I'd like every entry returned exactly as it is, with the images left out.

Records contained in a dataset
- - -

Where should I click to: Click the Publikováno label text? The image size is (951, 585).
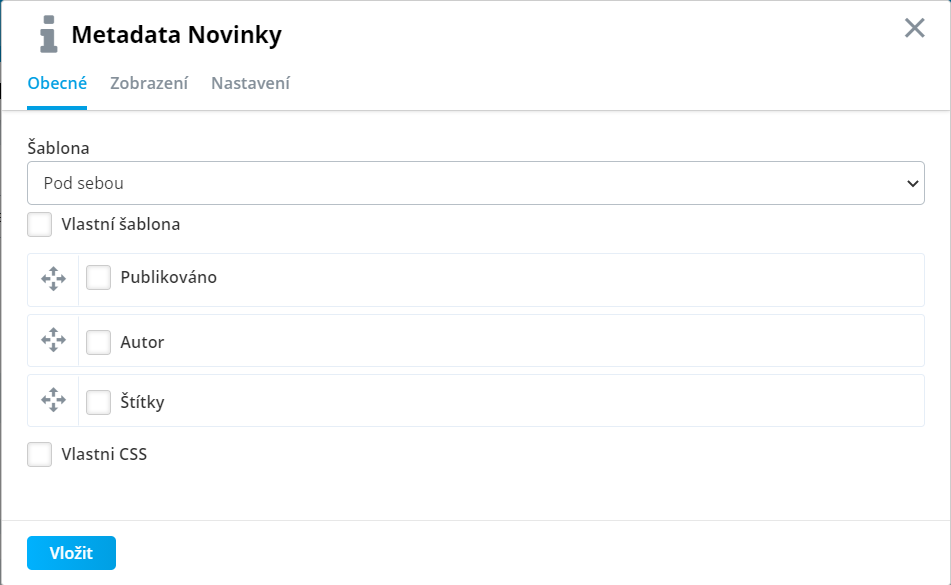[x=169, y=277]
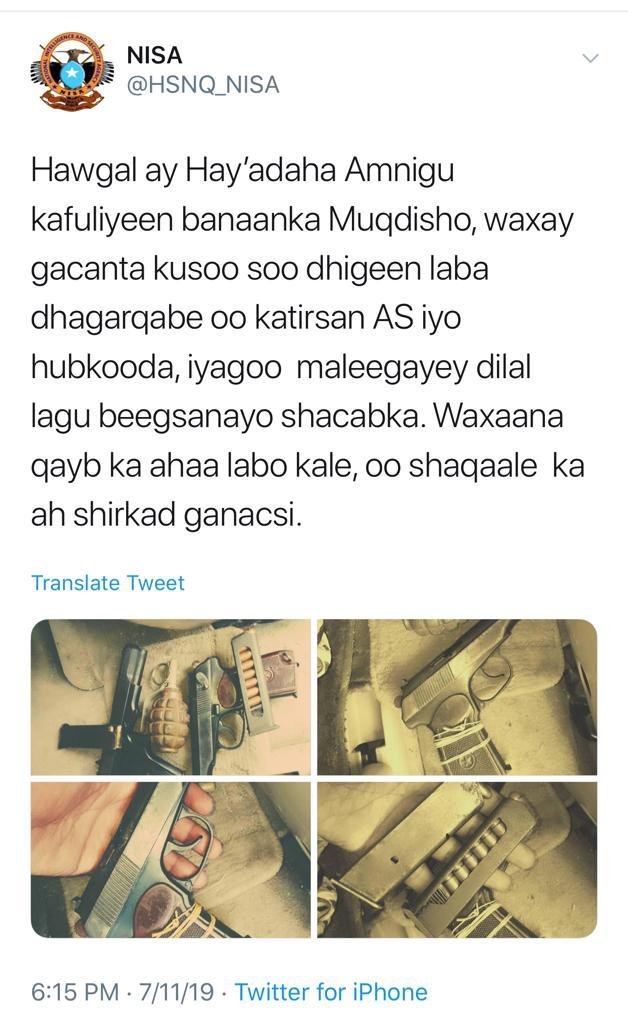Image resolution: width=628 pixels, height=1024 pixels.
Task: Open the NISA display name
Action: click(155, 56)
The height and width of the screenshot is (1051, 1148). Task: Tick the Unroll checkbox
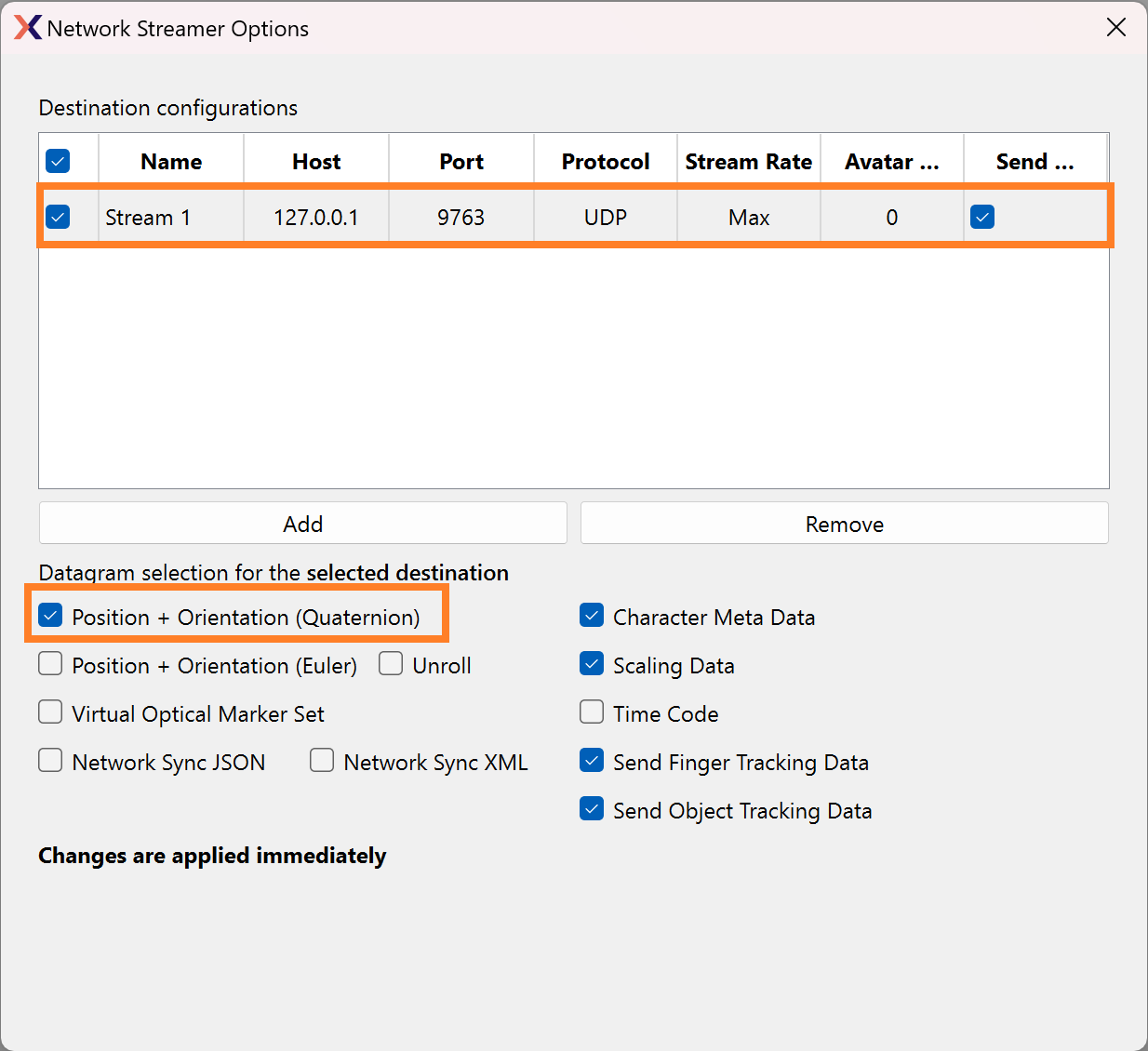tap(391, 664)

- - -

## RESULT OF THE EXERCISE
Where should I click to: Click the Publikováno label text? The image size is (951, 585).
[x=169, y=277]
Image resolution: width=628 pixels, height=1024 pixels.
Task: Open the NISA display name
Action: click(155, 56)
The height and width of the screenshot is (1051, 1148). Task: Tick the Unroll checkbox
tap(391, 664)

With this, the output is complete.